Richtig Schwimmen lernt man nicht in Büchern. Man muss ins Wasser steigen. So ergeht es uns als Teilnehmende beim Schneiden von Obstbäumen. Erste theoretische Grundlagen sind jedoch zentral. Nur dank spezifischer Fachbegriffe kann schrittweise überhaupt verstanden und «mit neuen Augen» gesehen werden. Selber in die Bäume steigen und individuell entscheiden, was man stehen lässt oder wie man schneidet, ist dann die Krönung. Die Resultate zeigen sich ohnehin erst die nächsten Jahre.

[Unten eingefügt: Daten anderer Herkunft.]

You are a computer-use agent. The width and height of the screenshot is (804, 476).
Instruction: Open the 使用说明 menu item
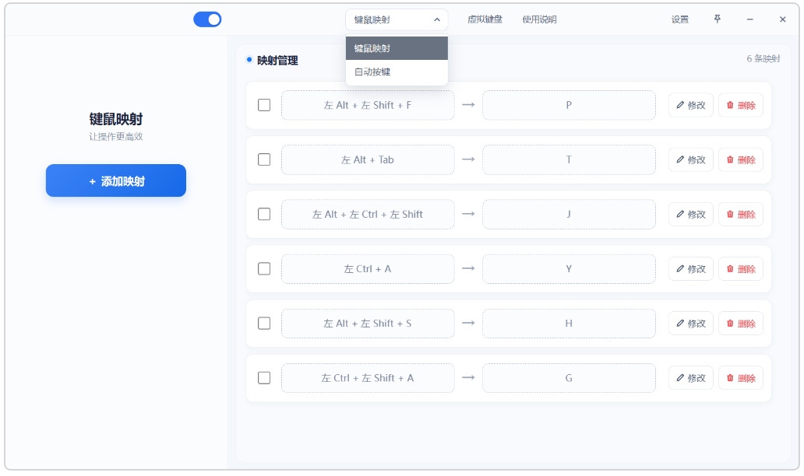(539, 19)
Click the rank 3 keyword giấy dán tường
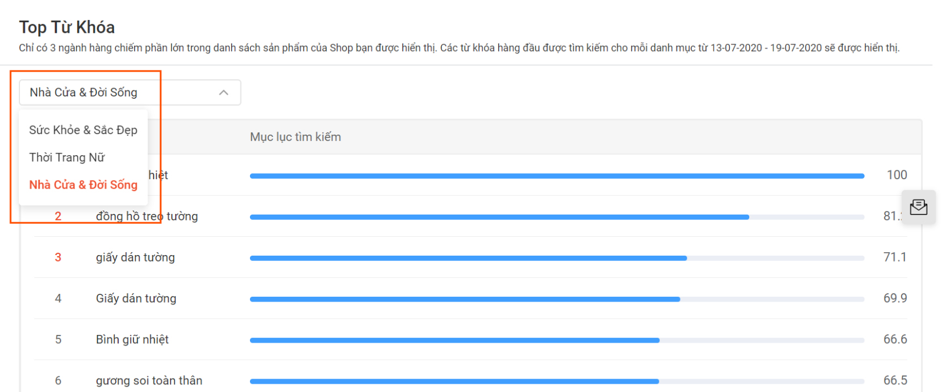This screenshot has width=941, height=392. click(x=135, y=257)
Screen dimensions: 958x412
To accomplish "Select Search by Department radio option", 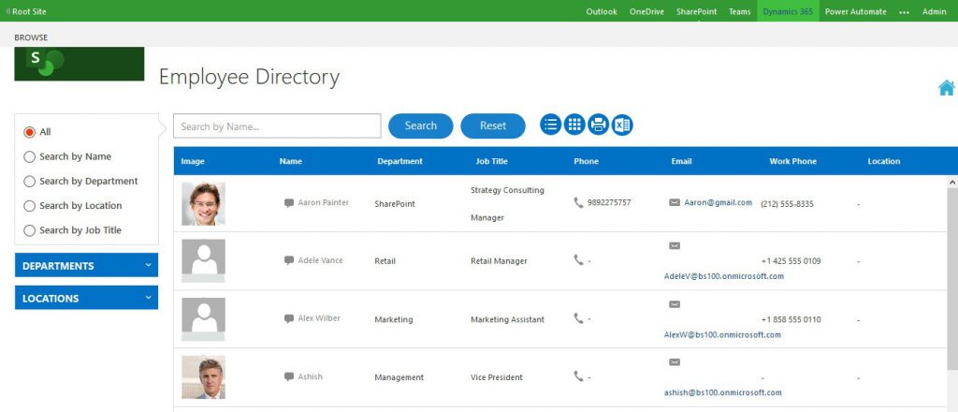I will tap(29, 182).
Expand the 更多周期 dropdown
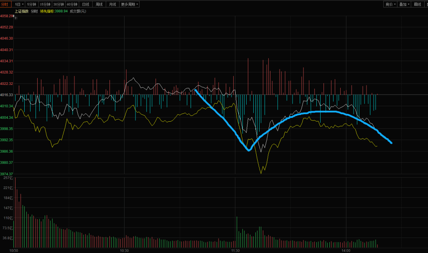 129,4
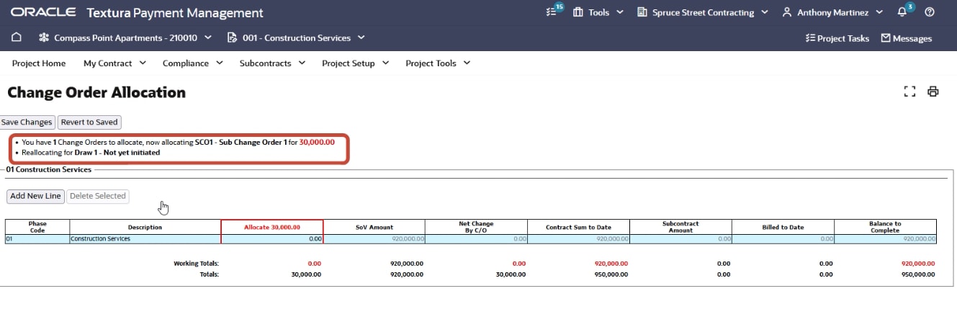Open Compass Point Apartments project selector
This screenshot has height=309, width=957.
126,37
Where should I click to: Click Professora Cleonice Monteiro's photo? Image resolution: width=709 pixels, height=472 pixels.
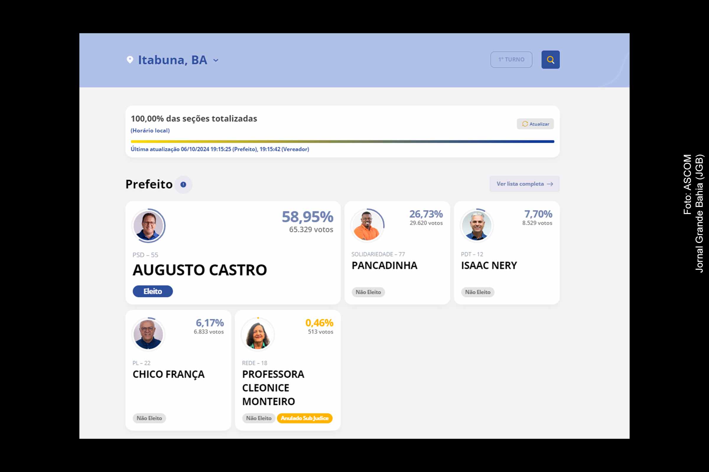[258, 335]
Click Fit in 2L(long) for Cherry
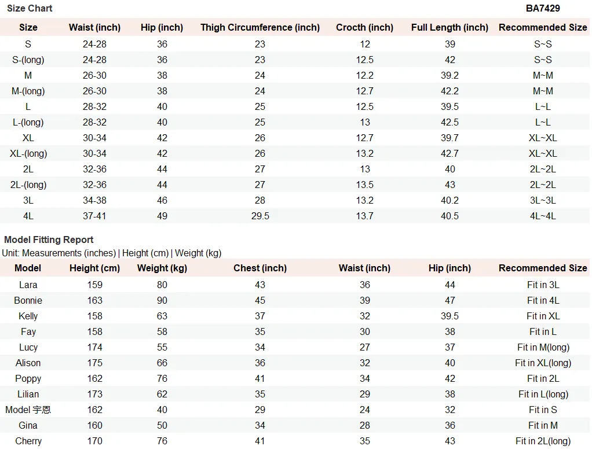 543,441
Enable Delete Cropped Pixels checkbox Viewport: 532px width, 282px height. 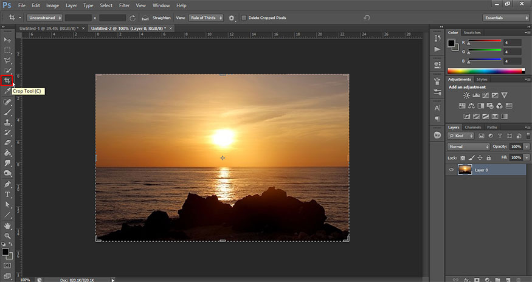point(244,18)
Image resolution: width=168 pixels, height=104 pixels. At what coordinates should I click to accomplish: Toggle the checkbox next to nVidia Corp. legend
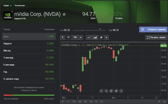[x=83, y=45]
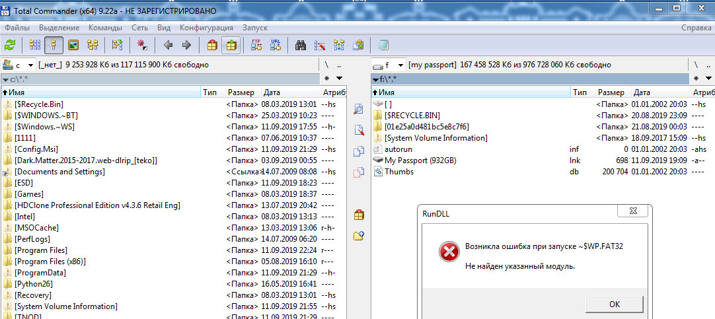This screenshot has width=715, height=319.
Task: Open the Файлы menu
Action: click(x=19, y=28)
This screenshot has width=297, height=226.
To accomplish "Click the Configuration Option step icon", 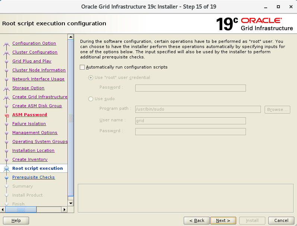I will click(6, 44).
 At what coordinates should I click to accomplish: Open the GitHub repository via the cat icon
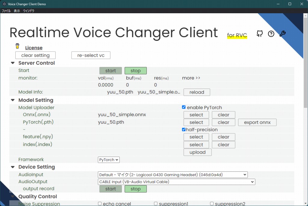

Die Temperatur liegt noch um null Grad an diesem 24. Februar 2024 um 9 Uhr auf dem kleinen Betrieb von Jeannot Müller auf der Mehlersweid in Bühler. Die Sonne scheint erst scheu hinter den Hügeln im Süden. Naturgärtner Markus Allemann aus Schönholzerswilen (TG) begrüsst die sechs Wagemutigen, die sich heute getrauen werden, selber Obstbäume zu schneiden.

Einmalige Umgebung

Bereits die Anreise über die steile und enge Strasse hinauf zum Treffpunkt vor dem Haus auf der Mehlersweid ist eine Herausforderung. Zwei Teilnehmende reisen aus Teufen an, andere aus dem Thurgau und einer sogar aus Schwyz. Markus Allemann und Jeannot Müller empfangen die drei Frauen und drei Männer herzlich und geben erste Informationen über den Ort selber und den Tagesablauf.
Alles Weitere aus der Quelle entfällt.